Mme Sarah El Haïry, secrétaire d’État auprès du ministre des armées et du ministre de l’éducation nationale et de la jeunesse, chargée de la jeunesse et du service national universel.
Madame la sénatrice Mélot, nous connaissons bien votre engagement pour une école inclusive, en faveur de tous les enfants, qu’ils vivent en territoire urbain ou rural, qu’ils soient porteurs ou non d’un handicap.
Vous avez raison, la promotion de la santé à l’école est un objectif essentiel. Il serait incohérent de dire que l’éducation est la mère de toutes les batailles sans accompagner de la même manière chacun des élèves et des enfants.
Lorsque la santé est promue à l’école, on le sait, le climat scolaire est de meilleure qualité. Cela permet de rendre tangible, d’incarner la promesse républicaine de l’égalité.
Mais, en réalité, de grandes difficultés persistent, et cela en dépit de l’objectif de renforcement du pouvoir d’agir des élèves et de lutte contre les discriminations et les handicaps à l’intérieur de l’école.
Les élèves sourds, à l’instar des autres élèves, ont un droit fondamental à l’éducation. Ce droit impose – j’y insiste – au système éducatif de s’adapter, afin de leur offrir les meilleures chances de réussite et une diversité dans leur parcours, et non de leur tracer des limites.
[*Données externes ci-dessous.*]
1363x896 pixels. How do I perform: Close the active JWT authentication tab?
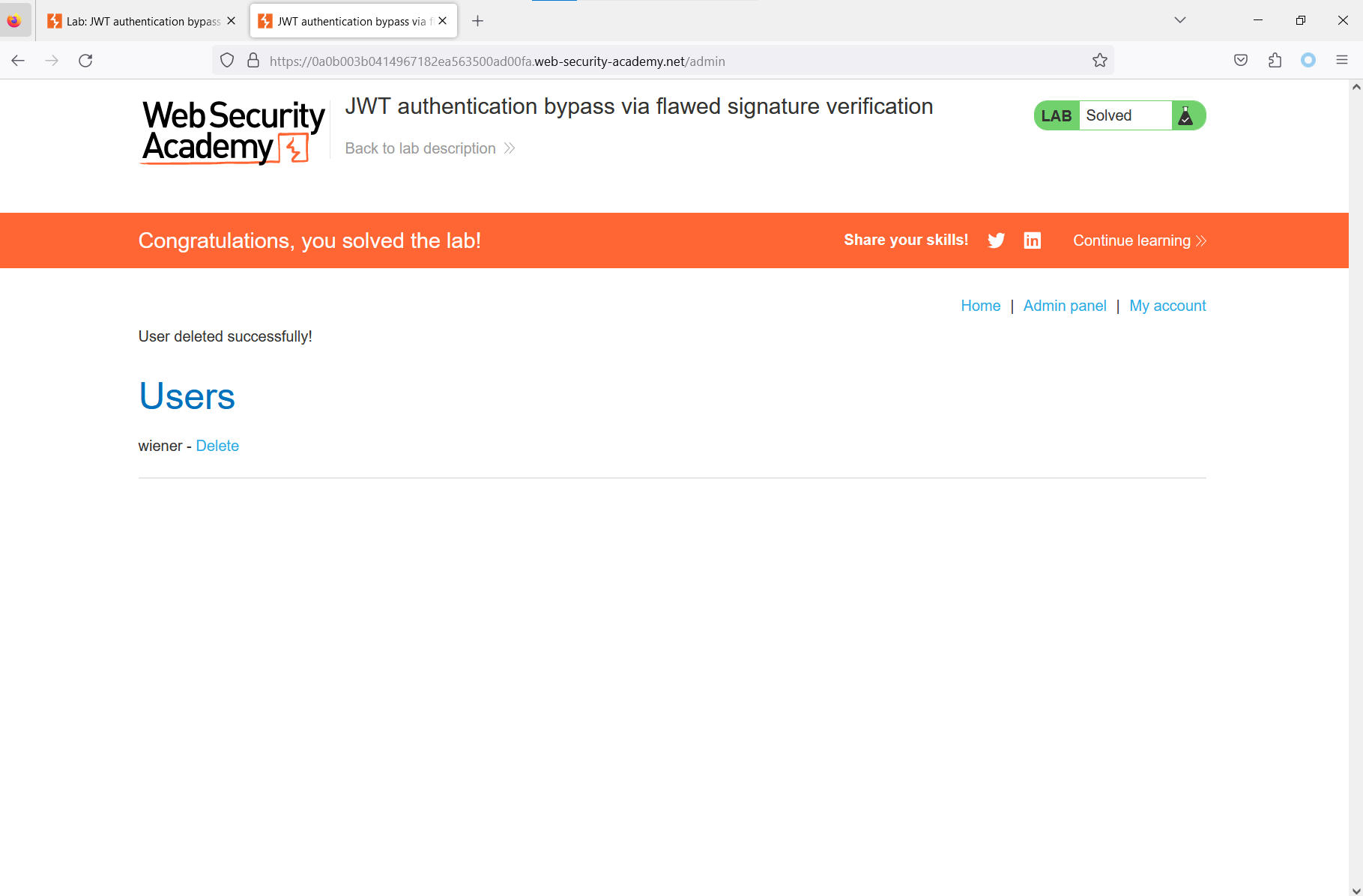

Ils n’ont aucune raison de voir leurs choix limités.
Pour cette raison, la scolarisation en classe ordinaire ou en unité localisée pour l’inclusion scolaire et en unité d’enseignement, et la mise en place de parcours de formation pour les jeunes sourds dans des pôles d’enseignement sont en développement croissant.
Cependant, en ce qui concerne l’accès aux informations écrites, notamment la lecture, un programme d’enseignement bilingue, en langue des signes et en langue française, devrait être prochainement publié, dans lequel je fonde énormément d’espoirs.
Vous suivez ce sujet de très près, je le sais, madame la sénatrice. L’apprentissage de la lecture pour tous les élèves sourds est un enjeu fondamental pour l’expression d’une citoyenneté également éclairée. L’enseignement de la langue des signes française (LSF) et en langue des signes française par les professeurs garantit aussi l’éducation à la santé aux élèves en situation de surdité.
Enfin, la transposition en droit français de la directive européenne relative aux exigences en matière d’accessibilité applicable aux produits et services vise à assurer l’accessibilité native des livres numériques, afin d’en garantir l’universalité pour l’ensemble des élèves.
Madame la sénatrice, je sais pouvoir compter sur votre mobilisation pour que sa transposition soit rapidement réalisée.